What this task involves ▸ Render each line of the data below as a row in a Markdown table with two columns, Row and Line, numbering the rows and omitting blank lines.

Recorded data ▸
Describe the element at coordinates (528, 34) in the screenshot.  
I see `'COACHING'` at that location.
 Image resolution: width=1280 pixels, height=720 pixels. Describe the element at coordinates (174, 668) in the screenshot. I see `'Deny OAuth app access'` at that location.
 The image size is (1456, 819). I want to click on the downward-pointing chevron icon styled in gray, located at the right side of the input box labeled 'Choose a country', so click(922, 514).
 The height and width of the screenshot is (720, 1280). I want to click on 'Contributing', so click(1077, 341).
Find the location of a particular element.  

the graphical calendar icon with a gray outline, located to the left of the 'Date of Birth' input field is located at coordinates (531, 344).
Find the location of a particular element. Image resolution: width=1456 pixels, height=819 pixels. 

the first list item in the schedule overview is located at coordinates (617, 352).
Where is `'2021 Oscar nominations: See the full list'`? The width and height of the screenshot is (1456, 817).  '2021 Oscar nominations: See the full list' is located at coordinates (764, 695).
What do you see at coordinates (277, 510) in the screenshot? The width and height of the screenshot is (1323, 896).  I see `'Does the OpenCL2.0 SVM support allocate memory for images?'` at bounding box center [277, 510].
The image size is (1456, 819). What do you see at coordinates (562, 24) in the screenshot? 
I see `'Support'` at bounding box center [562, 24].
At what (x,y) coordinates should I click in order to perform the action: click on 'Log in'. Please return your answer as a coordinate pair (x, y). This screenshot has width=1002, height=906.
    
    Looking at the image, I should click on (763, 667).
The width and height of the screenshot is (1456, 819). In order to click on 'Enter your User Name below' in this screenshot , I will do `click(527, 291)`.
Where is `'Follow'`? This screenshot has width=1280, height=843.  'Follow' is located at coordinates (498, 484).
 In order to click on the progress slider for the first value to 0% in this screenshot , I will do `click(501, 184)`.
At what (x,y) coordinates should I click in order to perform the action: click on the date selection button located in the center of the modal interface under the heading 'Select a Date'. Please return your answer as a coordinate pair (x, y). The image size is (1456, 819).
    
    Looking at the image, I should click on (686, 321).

Answer below ▸
| Row | Line |
|---|---|
| 1 | Describe the element at coordinates (528, 34) in the screenshot.   |
| 2 | I see `'COACHING'` at that location. |
| 3 |  Image resolution: width=1280 pixels, height=720 pixels. Describe the element at coordinates (174, 668) in the screenshot. I see `'Deny OAuth app access'` at that location. |
| 4 |  The image size is (1456, 819). I want to click on the downward-pointing chevron icon styled in gray, located at the right side of the input box labeled 'Choose a country', so click(922, 514). |
| 5 |  The height and width of the screenshot is (720, 1280). I want to click on 'Contributing', so click(1077, 341). |
| 6 | Find the location of a particular element.   |
| 7 | the graphical calendar icon with a gray outline, located to the left of the 'Date of Birth' input field is located at coordinates (531, 344). |
| 8 | Find the location of a particular element. Image resolution: width=1456 pixels, height=819 pixels.  |
| 9 | the first list item in the schedule overview is located at coordinates (617, 352). |
| 10 | Where is `'2021 Oscar nominations: See the full list'`? The width and height of the screenshot is (1456, 817).  '2021 Oscar nominations: See the full list' is located at coordinates (764, 695). |
| 11 | What do you see at coordinates (277, 510) in the screenshot? The width and height of the screenshot is (1323, 896).  I see `'Does the OpenCL2.0 SVM support allocate memory for images?'` at bounding box center [277, 510]. |
| 12 | The image size is (1456, 819). What do you see at coordinates (562, 24) in the screenshot?  |
| 13 | I see `'Support'` at bounding box center [562, 24]. |
| 14 | At what (x,y) coordinates should I click in order to perform the action: click on 'Log in'. Please return your answer as a coordinate pair (x, y). This screenshot has width=1002, height=906. |
| 15 |     Looking at the image, I should click on (763, 667). |
| 16 | The width and height of the screenshot is (1456, 819). In order to click on 'Enter your User Name below' in this screenshot , I will do `click(527, 291)`. |
| 17 | Where is `'Follow'`? This screenshot has width=1280, height=843.  'Follow' is located at coordinates (498, 484). |
| 18 |  In order to click on the progress slider for the first value to 0% in this screenshot , I will do `click(501, 184)`. |
| 19 | At what (x,y) coordinates should I click in order to perform the action: click on the date selection button located in the center of the modal interface under the heading 'Select a Date'. Please return your answer as a coordinate pair (x, y). The image size is (1456, 819). |
| 20 |     Looking at the image, I should click on (686, 321). |